A Agência Nacional de Energia Elétrica (Aneel) mais uma vez estendeu o prazo para que as prefeituras assumam os ativos da iluminação pública. A data-limite, estipulada para 31 de janeiro de 2014, foi prorrogada para 31 de dezembro após a realização de audiências públicas organizadas pela agência durante este segundo semestre.
Desde a publicação da Resolução Normativa 414/2010, que trata sobre direitos e deveres dos consumidores de energia elétrica, os prefeitos reclamaram. A medida acarreta em mais um ônus aos municípios e também tem sido questionada pelo Ministério Público Federal, que alega que a Aneel não tem competência para determinar a transferência dos ativos. A partir daí, vários municípios impetraram ação judicial questionando a resolução.
O problema dessa normativa – que pode acarretar em grave prejuízo à população por falta de know how dos municípios na realização do serviço – são as sucessivas prorrogações do prazo. Pode se tornar mais uma das leis inócuas existentes que não chegam a sair do papel. Cai em descrédito pela própria conduta de uma agência, de prorrogar a decisão por diversas vezes, criada para regular o serviço.
O argumento da Aneel, de atender o preconizado pela Constituição Federal – que determina que a iluminação pública deve englobar projeto, implantação, expansão, instalações, manutenção e consumo – deveria ter sido, em primeiro lugar, embasado juridicamente para evitar questionamentos. Iniciativas tomadas no afogadilho ou motivadas por intenções escusas geram polêmica e correm o risco de cair no esquecimento.

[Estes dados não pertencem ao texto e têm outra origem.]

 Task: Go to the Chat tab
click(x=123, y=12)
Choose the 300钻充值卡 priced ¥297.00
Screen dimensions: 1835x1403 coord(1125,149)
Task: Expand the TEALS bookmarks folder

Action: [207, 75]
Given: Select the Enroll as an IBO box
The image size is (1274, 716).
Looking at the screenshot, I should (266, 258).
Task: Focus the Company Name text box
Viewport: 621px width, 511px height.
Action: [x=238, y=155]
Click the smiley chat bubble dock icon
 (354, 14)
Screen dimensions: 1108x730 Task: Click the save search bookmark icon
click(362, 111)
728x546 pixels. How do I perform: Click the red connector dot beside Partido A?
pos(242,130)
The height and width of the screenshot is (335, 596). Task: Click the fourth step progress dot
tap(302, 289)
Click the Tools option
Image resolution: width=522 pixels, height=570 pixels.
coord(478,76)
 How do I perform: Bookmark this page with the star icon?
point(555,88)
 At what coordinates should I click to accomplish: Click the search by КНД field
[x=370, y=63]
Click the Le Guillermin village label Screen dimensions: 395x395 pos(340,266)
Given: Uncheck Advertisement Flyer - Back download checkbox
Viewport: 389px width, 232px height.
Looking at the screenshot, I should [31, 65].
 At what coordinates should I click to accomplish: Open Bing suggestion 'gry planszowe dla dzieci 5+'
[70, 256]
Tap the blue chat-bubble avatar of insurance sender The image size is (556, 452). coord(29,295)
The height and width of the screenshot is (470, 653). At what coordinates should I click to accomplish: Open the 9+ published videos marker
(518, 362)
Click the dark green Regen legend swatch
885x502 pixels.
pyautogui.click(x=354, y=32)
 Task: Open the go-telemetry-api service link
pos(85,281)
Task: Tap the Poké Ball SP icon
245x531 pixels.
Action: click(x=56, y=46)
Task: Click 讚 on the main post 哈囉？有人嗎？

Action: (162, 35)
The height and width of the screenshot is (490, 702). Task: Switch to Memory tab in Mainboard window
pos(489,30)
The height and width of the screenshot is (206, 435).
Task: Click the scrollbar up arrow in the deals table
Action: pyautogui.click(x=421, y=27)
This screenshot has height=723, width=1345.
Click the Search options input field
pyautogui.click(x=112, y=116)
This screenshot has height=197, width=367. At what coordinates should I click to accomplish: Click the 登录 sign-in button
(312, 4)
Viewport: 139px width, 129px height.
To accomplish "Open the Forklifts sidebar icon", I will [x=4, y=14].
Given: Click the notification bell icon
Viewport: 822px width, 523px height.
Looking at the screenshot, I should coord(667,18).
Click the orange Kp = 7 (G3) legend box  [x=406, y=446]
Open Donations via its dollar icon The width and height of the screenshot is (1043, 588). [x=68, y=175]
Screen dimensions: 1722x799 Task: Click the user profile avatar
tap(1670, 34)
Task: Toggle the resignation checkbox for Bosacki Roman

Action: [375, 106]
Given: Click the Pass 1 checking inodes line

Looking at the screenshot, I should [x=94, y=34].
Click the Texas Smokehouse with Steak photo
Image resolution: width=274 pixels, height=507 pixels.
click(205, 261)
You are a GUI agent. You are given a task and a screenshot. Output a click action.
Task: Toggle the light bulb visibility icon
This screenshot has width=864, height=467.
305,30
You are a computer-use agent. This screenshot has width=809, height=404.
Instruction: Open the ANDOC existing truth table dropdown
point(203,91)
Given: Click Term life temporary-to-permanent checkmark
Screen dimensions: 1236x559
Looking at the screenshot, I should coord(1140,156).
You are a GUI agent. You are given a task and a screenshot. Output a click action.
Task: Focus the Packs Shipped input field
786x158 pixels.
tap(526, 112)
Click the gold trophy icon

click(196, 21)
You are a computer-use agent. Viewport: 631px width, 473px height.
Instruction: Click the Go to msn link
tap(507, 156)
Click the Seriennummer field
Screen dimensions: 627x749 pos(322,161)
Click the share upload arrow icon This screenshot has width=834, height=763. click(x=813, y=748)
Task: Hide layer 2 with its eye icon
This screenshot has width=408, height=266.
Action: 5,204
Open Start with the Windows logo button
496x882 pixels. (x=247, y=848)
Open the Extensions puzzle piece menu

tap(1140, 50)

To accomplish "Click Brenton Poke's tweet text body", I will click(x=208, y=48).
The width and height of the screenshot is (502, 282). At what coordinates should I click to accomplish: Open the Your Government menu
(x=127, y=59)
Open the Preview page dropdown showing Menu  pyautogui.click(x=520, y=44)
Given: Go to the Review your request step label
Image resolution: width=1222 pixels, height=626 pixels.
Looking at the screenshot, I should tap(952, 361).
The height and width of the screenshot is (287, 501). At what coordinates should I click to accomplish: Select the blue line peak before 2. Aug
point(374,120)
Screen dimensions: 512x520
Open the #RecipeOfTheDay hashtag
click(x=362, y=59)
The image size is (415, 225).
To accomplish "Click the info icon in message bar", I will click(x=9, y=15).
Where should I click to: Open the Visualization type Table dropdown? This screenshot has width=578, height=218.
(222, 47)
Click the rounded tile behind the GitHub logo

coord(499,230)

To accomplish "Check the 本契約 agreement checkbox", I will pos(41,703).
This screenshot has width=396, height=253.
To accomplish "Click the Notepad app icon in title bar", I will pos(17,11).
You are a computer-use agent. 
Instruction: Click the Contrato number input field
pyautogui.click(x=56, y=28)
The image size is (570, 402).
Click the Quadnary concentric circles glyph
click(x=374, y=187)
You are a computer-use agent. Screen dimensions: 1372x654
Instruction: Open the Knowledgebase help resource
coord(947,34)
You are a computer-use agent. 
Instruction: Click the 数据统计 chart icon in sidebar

Outro ponto que merece destaque é o fato de que pouquíssimas prefeituras se organizaram para cumprir a resolução. A menos de um mês do final do prazo, era esperado o mínimo de preparo por parte das prefeituras. A iluminação pública é um serviço essencial ao cidadão, questão importante até para a segurança nas cidades. Por isso, requer planejamento para que a sua manutenção seja feita corretamente.